Down to the final character, output the records below as they stand.

RECORDS SUPPLIED section start

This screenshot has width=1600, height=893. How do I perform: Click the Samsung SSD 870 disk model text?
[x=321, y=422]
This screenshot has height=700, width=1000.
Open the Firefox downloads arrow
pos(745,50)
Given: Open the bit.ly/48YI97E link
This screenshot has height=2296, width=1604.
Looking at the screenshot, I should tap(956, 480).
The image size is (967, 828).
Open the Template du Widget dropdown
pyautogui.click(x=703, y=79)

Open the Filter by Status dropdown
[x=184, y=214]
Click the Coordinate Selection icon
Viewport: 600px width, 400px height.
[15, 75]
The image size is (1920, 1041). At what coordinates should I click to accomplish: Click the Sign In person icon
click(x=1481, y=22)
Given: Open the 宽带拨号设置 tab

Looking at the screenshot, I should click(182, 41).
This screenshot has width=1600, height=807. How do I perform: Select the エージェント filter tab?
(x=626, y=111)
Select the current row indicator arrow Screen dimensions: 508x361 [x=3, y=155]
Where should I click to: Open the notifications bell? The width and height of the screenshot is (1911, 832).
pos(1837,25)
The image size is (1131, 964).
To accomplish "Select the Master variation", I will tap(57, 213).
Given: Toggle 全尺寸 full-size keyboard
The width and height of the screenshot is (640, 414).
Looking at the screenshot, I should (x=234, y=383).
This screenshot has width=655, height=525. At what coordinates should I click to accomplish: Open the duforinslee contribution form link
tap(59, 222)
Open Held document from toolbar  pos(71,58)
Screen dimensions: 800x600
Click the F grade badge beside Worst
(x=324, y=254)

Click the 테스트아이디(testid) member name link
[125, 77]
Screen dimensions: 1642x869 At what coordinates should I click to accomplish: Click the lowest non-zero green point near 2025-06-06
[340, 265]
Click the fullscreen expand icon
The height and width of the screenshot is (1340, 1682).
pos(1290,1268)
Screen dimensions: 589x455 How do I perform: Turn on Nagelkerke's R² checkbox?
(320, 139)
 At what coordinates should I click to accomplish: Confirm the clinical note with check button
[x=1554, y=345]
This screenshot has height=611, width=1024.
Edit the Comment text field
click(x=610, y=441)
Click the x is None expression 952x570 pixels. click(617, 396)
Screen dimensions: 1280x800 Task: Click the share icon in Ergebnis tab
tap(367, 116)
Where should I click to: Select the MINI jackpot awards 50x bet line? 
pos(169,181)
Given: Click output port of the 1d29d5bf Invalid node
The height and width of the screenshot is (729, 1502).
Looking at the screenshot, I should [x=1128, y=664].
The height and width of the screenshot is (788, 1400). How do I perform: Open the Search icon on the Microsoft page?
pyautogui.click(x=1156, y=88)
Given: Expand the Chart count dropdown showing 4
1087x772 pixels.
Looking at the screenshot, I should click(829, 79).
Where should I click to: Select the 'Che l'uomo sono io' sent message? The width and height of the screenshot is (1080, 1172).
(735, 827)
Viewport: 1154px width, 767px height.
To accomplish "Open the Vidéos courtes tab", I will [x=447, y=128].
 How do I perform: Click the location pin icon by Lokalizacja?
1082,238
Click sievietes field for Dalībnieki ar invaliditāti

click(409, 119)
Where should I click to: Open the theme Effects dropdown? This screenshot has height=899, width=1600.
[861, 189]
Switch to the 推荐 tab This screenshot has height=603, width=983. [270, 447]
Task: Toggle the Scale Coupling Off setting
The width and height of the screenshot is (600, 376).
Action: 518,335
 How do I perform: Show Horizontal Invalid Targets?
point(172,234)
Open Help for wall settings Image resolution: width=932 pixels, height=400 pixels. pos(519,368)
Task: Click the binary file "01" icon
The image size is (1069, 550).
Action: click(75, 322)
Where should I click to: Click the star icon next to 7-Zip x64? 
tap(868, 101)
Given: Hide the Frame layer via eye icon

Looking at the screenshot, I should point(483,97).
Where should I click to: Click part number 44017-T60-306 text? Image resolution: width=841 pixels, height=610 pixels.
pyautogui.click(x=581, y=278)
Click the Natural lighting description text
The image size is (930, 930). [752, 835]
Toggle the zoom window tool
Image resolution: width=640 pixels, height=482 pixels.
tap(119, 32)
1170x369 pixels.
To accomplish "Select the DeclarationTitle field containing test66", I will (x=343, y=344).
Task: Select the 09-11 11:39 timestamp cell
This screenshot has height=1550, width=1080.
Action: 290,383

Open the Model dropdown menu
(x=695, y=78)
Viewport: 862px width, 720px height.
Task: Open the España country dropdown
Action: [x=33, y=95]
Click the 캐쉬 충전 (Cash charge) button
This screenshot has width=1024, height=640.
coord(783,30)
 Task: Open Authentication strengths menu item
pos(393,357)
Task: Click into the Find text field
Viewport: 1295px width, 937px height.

RECORDS SUPPLIED section end

## ANSWER TO THE PROBLEM
This screenshot has width=1600, height=893. How do I perform: Click the Samsung SSD 870 disk model text?
[x=321, y=422]
This screenshot has height=700, width=1000.
Open the Firefox downloads arrow
pos(745,50)
Given: Open the bit.ly/48YI97E link
This screenshot has height=2296, width=1604.
Looking at the screenshot, I should tap(956, 480).
The image size is (967, 828).
Open the Template du Widget dropdown
pyautogui.click(x=703, y=79)

Open the Filter by Status dropdown
[x=184, y=214]
Click the Coordinate Selection icon
Viewport: 600px width, 400px height.
[15, 75]
The image size is (1920, 1041). At what coordinates should I click to accomplish: Click the Sign In person icon
click(x=1481, y=22)
Given: Open the 宽带拨号设置 tab

Looking at the screenshot, I should click(182, 41).
This screenshot has width=1600, height=807. How do I perform: Select the エージェント filter tab?
(x=626, y=111)
Select the current row indicator arrow Screen dimensions: 508x361 [x=3, y=155]
Where should I click to: Open the notifications bell? The width and height of the screenshot is (1911, 832).
pos(1837,25)
The image size is (1131, 964).
To accomplish "Select the Master variation", I will tap(57, 213).
Given: Toggle 全尺寸 full-size keyboard
The width and height of the screenshot is (640, 414).
Looking at the screenshot, I should (x=234, y=383).
This screenshot has width=655, height=525. At what coordinates should I click to accomplish: Open the duforinslee contribution form link
tap(59, 222)
Open Held document from toolbar  pos(71,58)
Screen dimensions: 800x600
Click the F grade badge beside Worst
(x=324, y=254)

Click the 테스트아이디(testid) member name link
[125, 77]
Screen dimensions: 1642x869 At what coordinates should I click to accomplish: Click the lowest non-zero green point near 2025-06-06
[340, 265]
Click the fullscreen expand icon
The height and width of the screenshot is (1340, 1682).
pos(1290,1268)
Screen dimensions: 589x455 How do I perform: Turn on Nagelkerke's R² checkbox?
(320, 139)
 At what coordinates should I click to accomplish: Confirm the clinical note with check button
[x=1554, y=345]
This screenshot has height=611, width=1024.
Edit the Comment text field
click(x=610, y=441)
Click the x is None expression 952x570 pixels. click(617, 396)
Screen dimensions: 1280x800 Task: Click the share icon in Ergebnis tab
tap(367, 116)
Where should I click to: Select the MINI jackpot awards 50x bet line? 
pos(169,181)
Given: Click output port of the 1d29d5bf Invalid node
The height and width of the screenshot is (729, 1502).
Looking at the screenshot, I should [x=1128, y=664].
The height and width of the screenshot is (788, 1400). How do I perform: Open the Search icon on the Microsoft page?
pyautogui.click(x=1156, y=88)
Given: Expand the Chart count dropdown showing 4
1087x772 pixels.
Looking at the screenshot, I should click(829, 79).
Where should I click to: Select the 'Che l'uomo sono io' sent message? The width and height of the screenshot is (1080, 1172).
(735, 827)
Viewport: 1154px width, 767px height.
To accomplish "Open the Vidéos courtes tab", I will [x=447, y=128].
 How do I perform: Click the location pin icon by Lokalizacja?
1082,238
Click sievietes field for Dalībnieki ar invaliditāti

click(409, 119)
Where should I click to: Open the theme Effects dropdown? This screenshot has height=899, width=1600.
[861, 189]
Switch to the 推荐 tab This screenshot has height=603, width=983. [270, 447]
Task: Toggle the Scale Coupling Off setting
The width and height of the screenshot is (600, 376).
Action: 518,335
 How do I perform: Show Horizontal Invalid Targets?
point(172,234)
Open Help for wall settings Image resolution: width=932 pixels, height=400 pixels. pos(519,368)
Task: Click the binary file "01" icon
The image size is (1069, 550).
Action: click(75, 322)
Where should I click to: Click the star icon next to 7-Zip x64? 
tap(868, 101)
Given: Hide the Frame layer via eye icon

Looking at the screenshot, I should point(483,97).
Where should I click to: Click part number 44017-T60-306 text? Image resolution: width=841 pixels, height=610 pixels.
pyautogui.click(x=581, y=278)
Click the Natural lighting description text
The image size is (930, 930). [752, 835]
Toggle the zoom window tool
Image resolution: width=640 pixels, height=482 pixels.
tap(119, 32)
1170x369 pixels.
To accomplish "Select the DeclarationTitle field containing test66", I will (x=343, y=344).
Task: Select the 09-11 11:39 timestamp cell
This screenshot has height=1550, width=1080.
Action: 290,383

Open the Model dropdown menu
(x=695, y=78)
Viewport: 862px width, 720px height.
Task: Open the España country dropdown
Action: [x=33, y=95]
Click the 캐쉬 충전 (Cash charge) button
This screenshot has width=1024, height=640.
coord(783,30)
 Task: Open Authentication strengths menu item
pos(393,357)
Task: Click into the Find text field
Viewport: 1295px width, 937px height.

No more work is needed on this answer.